[Instructions for the task]: When writing out the entries below, keep only the lines from the line with "Where should I click to: Tick" to the line with "Given: Click the maximize window button", both included, exactly as they are, and leave the pictures aside.

[Records]:
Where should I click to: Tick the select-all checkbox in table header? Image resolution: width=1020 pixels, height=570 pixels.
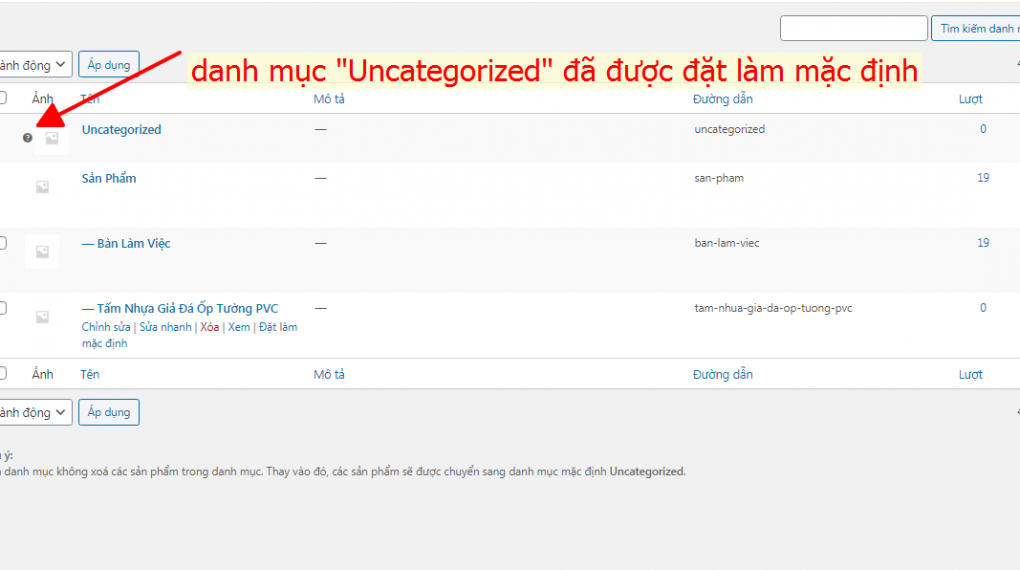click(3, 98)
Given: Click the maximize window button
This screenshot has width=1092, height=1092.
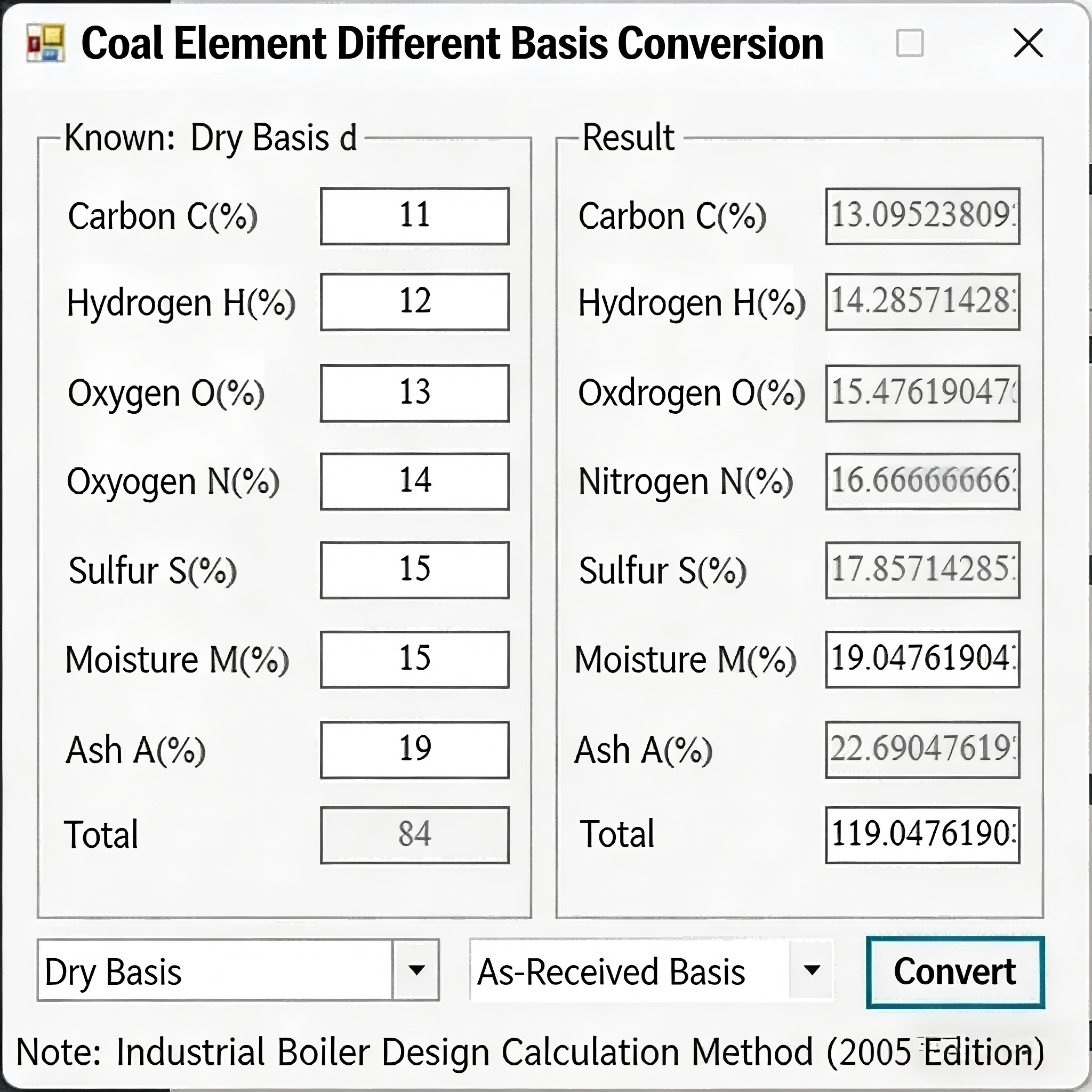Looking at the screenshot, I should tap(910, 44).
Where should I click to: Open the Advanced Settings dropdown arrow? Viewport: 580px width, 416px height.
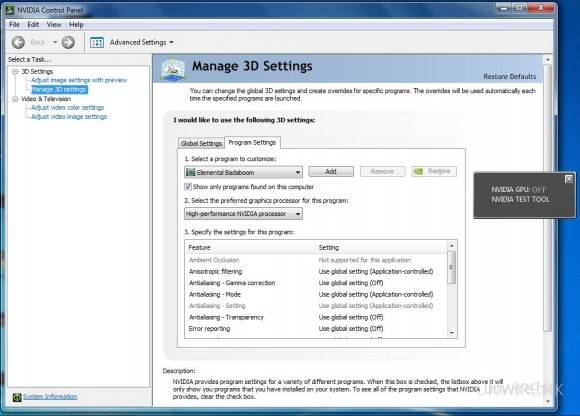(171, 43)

--

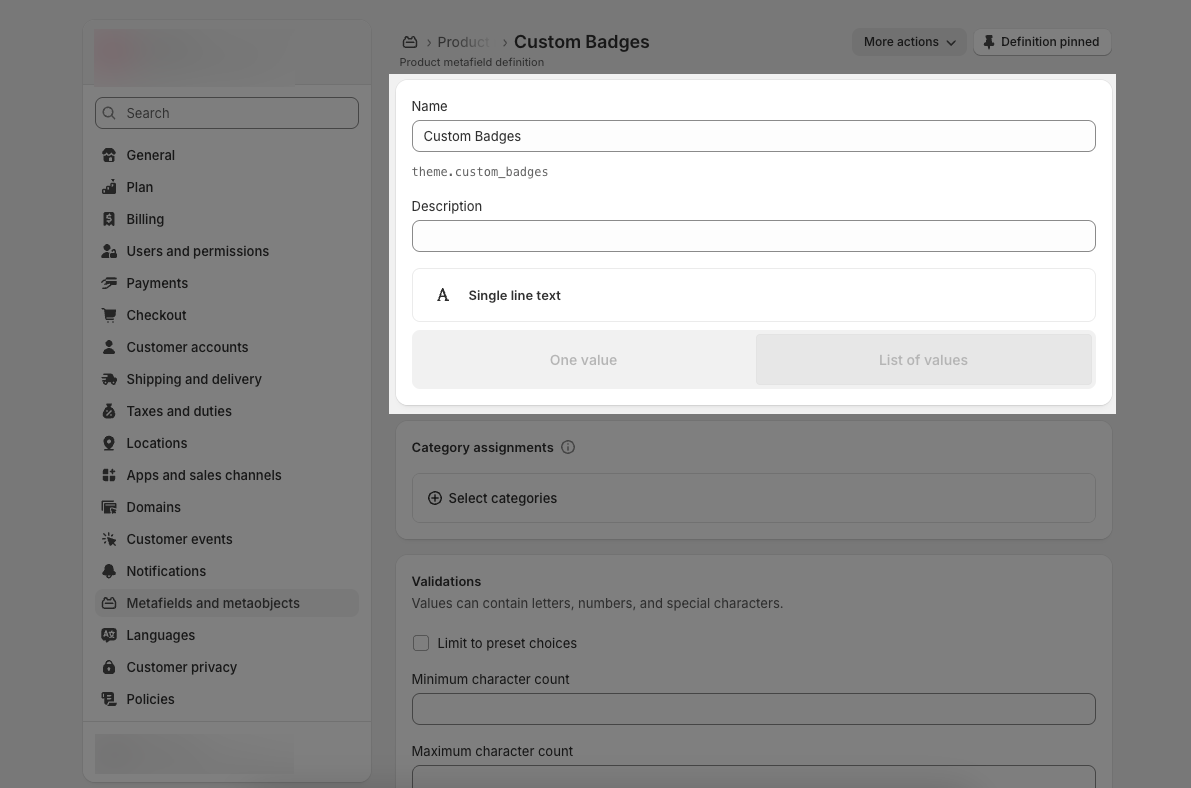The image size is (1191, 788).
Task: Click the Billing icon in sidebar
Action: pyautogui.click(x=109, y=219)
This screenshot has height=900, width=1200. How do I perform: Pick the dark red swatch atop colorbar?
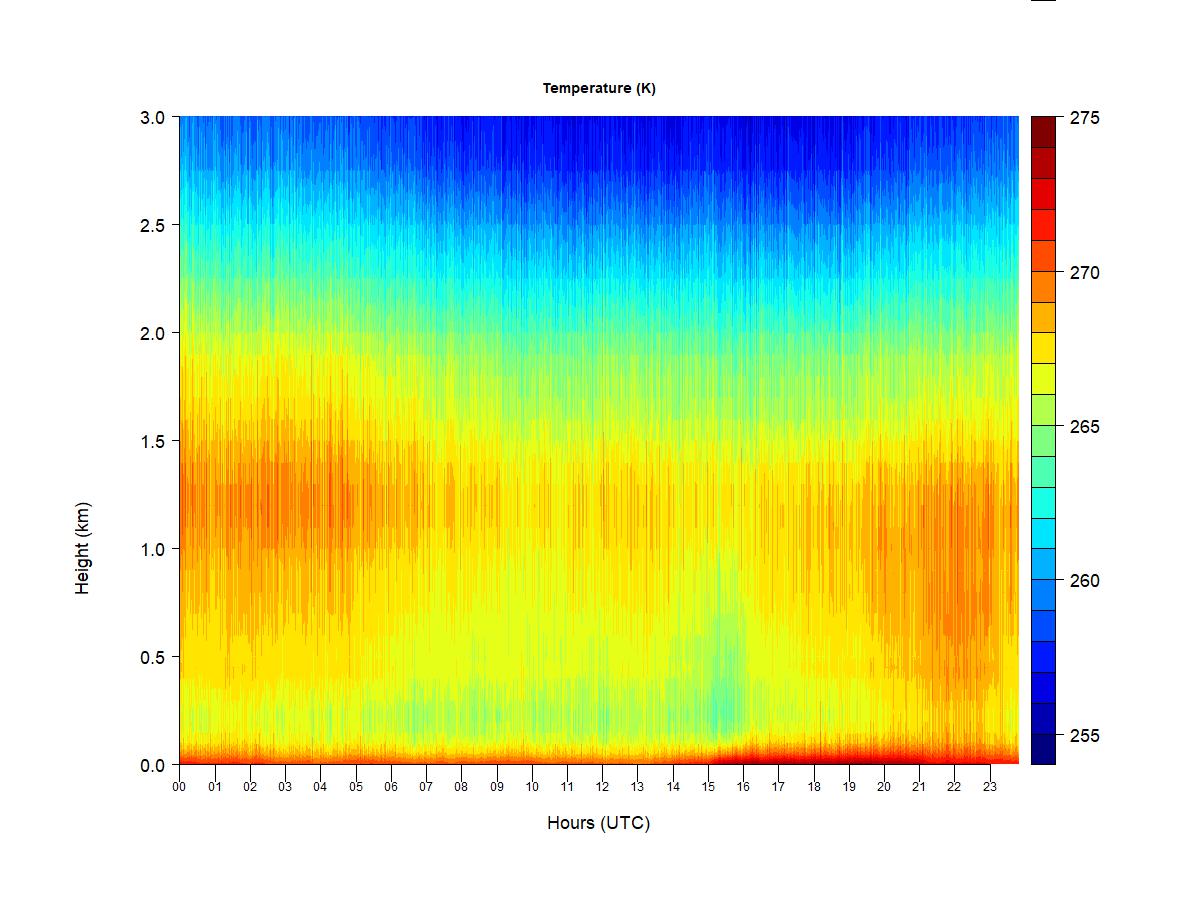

[Answer area]:
Where should I click to: Tick the select-all checkbox in table header? Image resolution: width=1020 pixels, height=570 pixels.
click(3, 98)
Given: Click the maximize window button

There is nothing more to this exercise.